# [Task brief]
Copy every record below exactly as it appears.

------------------------------

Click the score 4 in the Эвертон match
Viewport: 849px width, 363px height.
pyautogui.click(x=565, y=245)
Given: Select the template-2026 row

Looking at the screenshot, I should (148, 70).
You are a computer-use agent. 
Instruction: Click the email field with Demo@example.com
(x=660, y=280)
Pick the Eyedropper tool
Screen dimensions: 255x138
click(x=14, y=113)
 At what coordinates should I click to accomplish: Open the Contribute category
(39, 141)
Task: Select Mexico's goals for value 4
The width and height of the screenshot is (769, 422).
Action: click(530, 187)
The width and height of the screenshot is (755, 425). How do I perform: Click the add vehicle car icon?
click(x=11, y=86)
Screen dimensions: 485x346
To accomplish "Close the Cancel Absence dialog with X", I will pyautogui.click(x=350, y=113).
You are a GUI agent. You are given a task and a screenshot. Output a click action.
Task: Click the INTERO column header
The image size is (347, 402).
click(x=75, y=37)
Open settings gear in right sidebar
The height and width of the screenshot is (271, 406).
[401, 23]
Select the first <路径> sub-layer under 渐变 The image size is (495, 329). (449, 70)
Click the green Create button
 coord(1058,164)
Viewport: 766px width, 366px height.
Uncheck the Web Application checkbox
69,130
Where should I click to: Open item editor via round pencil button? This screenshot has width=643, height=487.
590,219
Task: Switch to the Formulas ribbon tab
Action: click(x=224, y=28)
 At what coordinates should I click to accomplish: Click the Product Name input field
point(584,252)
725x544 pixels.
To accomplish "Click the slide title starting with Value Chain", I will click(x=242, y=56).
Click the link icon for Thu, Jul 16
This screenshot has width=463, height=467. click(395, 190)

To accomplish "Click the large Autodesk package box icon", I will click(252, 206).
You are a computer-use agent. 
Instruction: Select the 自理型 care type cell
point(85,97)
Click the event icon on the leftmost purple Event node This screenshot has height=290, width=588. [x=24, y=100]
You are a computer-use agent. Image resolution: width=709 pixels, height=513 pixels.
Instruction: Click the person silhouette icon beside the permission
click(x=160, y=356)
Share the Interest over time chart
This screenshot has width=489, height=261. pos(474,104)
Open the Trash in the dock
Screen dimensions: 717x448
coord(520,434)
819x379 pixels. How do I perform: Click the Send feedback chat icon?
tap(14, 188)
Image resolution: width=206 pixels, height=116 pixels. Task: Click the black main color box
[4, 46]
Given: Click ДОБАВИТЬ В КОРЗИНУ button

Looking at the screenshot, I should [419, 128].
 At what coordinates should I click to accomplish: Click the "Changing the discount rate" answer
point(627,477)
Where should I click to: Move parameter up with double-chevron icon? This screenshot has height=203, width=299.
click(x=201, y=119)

------------------------------

# [Answer below]
Click the score 4 in the Эвертон match
Viewport: 849px width, 363px height.
pyautogui.click(x=565, y=245)
Given: Select the template-2026 row

Looking at the screenshot, I should (148, 70).
You are a computer-use agent. 
Instruction: Click the email field with Demo@example.com
(x=660, y=280)
Pick the Eyedropper tool
Screen dimensions: 255x138
click(x=14, y=113)
 At what coordinates should I click to accomplish: Open the Contribute category
(39, 141)
Task: Select Mexico's goals for value 4
The width and height of the screenshot is (769, 422).
Action: click(530, 187)
The width and height of the screenshot is (755, 425). How do I perform: Click the add vehicle car icon?
click(x=11, y=86)
Screen dimensions: 485x346
To accomplish "Close the Cancel Absence dialog with X", I will pyautogui.click(x=350, y=113).
You are a GUI agent. You are given a task and a screenshot. Output a click action.
Task: Click the INTERO column header
The image size is (347, 402).
click(x=75, y=37)
Open settings gear in right sidebar
The height and width of the screenshot is (271, 406).
[401, 23]
Select the first <路径> sub-layer under 渐变 The image size is (495, 329). (449, 70)
Click the green Create button
 coord(1058,164)
Viewport: 766px width, 366px height.
Uncheck the Web Application checkbox
69,130
Where should I click to: Open item editor via round pencil button? This screenshot has width=643, height=487.
590,219
Task: Switch to the Formulas ribbon tab
Action: click(x=224, y=28)
 At what coordinates should I click to accomplish: Click the Product Name input field
point(584,252)
725x544 pixels.
To accomplish "Click the slide title starting with Value Chain", I will click(x=242, y=56).
Click the link icon for Thu, Jul 16
This screenshot has width=463, height=467. click(395, 190)

To accomplish "Click the large Autodesk package box icon", I will click(252, 206).
You are a computer-use agent. 
Instruction: Select the 自理型 care type cell
point(85,97)
Click the event icon on the leftmost purple Event node This screenshot has height=290, width=588. [x=24, y=100]
You are a computer-use agent. Image resolution: width=709 pixels, height=513 pixels.
Instruction: Click the person silhouette icon beside the permission
click(x=160, y=356)
Share the Interest over time chart
This screenshot has width=489, height=261. pos(474,104)
Open the Trash in the dock
Screen dimensions: 717x448
coord(520,434)
819x379 pixels. How do I perform: Click the Send feedback chat icon?
tap(14, 188)
Image resolution: width=206 pixels, height=116 pixels. Task: Click the black main color box
[4, 46]
Given: Click ДОБАВИТЬ В КОРЗИНУ button

Looking at the screenshot, I should [419, 128].
 At what coordinates should I click to accomplish: Click the "Changing the discount rate" answer
point(627,477)
Where should I click to: Move parameter up with double-chevron icon? This screenshot has height=203, width=299.
click(x=201, y=119)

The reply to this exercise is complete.